Saved data entries:
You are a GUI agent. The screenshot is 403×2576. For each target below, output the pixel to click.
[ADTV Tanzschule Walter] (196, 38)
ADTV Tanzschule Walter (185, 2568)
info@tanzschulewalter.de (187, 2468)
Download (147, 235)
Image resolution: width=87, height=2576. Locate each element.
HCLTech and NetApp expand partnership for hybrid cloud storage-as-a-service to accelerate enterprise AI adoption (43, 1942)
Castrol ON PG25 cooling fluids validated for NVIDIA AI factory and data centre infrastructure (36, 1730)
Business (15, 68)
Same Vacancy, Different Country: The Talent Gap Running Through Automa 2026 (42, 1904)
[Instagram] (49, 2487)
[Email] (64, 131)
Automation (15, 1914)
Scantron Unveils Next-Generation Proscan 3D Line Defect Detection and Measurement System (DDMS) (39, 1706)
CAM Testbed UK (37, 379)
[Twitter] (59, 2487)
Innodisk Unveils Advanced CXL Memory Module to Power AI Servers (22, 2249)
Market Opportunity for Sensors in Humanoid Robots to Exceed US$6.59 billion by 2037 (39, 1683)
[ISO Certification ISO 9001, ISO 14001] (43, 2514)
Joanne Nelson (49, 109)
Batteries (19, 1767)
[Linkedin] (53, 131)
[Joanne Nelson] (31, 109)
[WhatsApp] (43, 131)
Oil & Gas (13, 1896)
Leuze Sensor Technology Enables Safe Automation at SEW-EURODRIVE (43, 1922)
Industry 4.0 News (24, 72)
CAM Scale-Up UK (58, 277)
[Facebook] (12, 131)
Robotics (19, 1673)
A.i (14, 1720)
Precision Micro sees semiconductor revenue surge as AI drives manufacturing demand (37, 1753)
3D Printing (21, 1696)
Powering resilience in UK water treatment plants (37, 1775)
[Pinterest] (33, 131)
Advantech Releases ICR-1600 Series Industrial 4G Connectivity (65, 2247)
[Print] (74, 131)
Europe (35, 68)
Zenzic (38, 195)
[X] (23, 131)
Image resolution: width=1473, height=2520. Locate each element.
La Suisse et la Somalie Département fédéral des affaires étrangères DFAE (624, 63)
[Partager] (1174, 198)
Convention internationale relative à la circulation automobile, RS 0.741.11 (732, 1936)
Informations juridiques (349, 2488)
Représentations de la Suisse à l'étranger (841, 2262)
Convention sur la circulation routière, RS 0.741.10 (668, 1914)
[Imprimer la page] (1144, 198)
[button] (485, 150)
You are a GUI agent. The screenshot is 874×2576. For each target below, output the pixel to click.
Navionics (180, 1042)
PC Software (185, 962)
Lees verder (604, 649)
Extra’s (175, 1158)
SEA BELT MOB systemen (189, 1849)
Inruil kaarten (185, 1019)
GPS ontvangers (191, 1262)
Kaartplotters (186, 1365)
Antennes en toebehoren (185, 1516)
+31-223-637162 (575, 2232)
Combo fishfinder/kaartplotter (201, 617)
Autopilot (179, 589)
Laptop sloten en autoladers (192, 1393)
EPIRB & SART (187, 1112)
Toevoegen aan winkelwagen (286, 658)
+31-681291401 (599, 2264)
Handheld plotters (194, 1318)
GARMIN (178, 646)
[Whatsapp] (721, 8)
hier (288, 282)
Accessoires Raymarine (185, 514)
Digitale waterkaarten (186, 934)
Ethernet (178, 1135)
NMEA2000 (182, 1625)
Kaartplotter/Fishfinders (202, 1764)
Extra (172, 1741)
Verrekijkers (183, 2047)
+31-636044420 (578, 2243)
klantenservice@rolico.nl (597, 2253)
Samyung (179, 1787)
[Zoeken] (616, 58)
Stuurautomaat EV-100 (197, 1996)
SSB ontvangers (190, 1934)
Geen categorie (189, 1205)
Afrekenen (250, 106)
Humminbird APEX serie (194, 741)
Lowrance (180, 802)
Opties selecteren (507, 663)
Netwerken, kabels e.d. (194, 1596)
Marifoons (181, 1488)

ASSIGNMENT
Quote only the stretch of lines that starts the data above and ends with the line containing "Download (147, 235)", both included.

REPLY TO THE EXERCISE
You are a GUI agent. The screenshot is 403×2576. For each target below, output the pixel to click.
[ADTV Tanzschule Walter] (196, 38)
ADTV Tanzschule Walter (185, 2568)
info@tanzschulewalter.de (187, 2468)
Download (147, 235)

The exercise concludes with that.